Lesertelefon Husten ist nicht gleich Husten

Hartnäckiger Husten über viele Wochen: Wer denkt dabei schon an Keuchhusten? Doch bei immer mehr Erwachsenen wird dieser festgestellt. Der Grund: Die Auffrischungsimpfungen fehlen. Wie Sie sich am besten gegen den Husten schützen, erfahren Sie an unserem Lesertelefon.

Erkältung: Gegen Husten sind Kräuter gewachsen

Das Robert Koch-Institut schlägt Alarm: Die Keuchhusten-Erkrankung verlagert sich immer mehr ins Erwachsenenalter. Denn viele vergessen, ihre Impfungen auffrischen zu lassen und sind damit anfällig für gefährliche Infektionskrankheiten. Eine repräsentative Umfrage unter Jugendlichen und Erwachsenen aus dem Jahr 2011 brachte zutage, dass nur 15 Prozent der Befragten einen aktuellen Impfschutz gegen Keuchhusten hatten, über einen kompletten Polio-Impfschutz verfügte lediglich jeder Dritte.

Die Ständige Impfkommission (STIKO) am Robert Koch-Institut empfiehlt, alle Erwachsenen bei der nächsten fälligen Tetanus-Diphtherie-Impfung einmalig gegen Keuchhusten zu impfen – und auch gegen Kinderlähmung (Polio), falls der Impfschutz nicht vollständig ist. Frauen im gebärfähigen Alter und enge Kontaktpersonen zu Säuglingen sollten die Impfung gegen Keuchhusten (Pertussis) nach zehn Jahren erneut auffrischen lassen.

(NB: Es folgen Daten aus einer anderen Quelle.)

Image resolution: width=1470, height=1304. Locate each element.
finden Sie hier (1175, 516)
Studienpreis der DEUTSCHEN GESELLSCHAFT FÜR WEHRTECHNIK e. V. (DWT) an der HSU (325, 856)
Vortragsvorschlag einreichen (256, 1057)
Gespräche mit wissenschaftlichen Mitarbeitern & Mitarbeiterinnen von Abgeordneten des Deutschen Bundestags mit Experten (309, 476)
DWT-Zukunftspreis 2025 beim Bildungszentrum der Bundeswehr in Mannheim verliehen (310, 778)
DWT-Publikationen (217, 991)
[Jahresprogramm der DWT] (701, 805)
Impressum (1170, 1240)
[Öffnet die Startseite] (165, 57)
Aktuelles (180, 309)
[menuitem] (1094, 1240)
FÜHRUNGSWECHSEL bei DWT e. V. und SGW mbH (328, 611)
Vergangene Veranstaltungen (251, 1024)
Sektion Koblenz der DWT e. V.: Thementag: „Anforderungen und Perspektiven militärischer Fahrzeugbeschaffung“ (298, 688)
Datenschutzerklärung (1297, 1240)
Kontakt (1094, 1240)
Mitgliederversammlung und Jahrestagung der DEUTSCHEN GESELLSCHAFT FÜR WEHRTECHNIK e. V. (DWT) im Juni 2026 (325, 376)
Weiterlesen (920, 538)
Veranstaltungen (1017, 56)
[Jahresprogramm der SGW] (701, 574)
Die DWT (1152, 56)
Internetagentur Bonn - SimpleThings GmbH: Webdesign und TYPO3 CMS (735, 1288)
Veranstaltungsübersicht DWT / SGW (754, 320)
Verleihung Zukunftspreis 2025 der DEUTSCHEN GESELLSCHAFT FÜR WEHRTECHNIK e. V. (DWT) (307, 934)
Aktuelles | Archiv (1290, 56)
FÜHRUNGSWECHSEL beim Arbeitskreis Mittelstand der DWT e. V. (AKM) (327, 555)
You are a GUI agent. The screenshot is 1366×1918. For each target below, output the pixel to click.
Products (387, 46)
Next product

Damit können Sie nicht nur für sich selbst vorbeugen, sondern Sie können auch die Kleinsten davor bewahren, sich mit Keuchhustenerregern anzustecken. Gerade Säuglinge haben das höchste Risiko für eine schwere Keuchhustenerkrankung mit Komplikationen. Doch auch bei Erwachsenen kann Keuchhusten Komplikationen wie eine Mittelohr- oder Lungenentzündung nach sich ziehen. Durch die Anwendung von sogenannten Kombinationsimpfstoffen kann mit nur einer Spritze gleichzeitig etwa gegen Keuchhusten, Polio, Tetanus und Diphtherie vorgebeugt werden.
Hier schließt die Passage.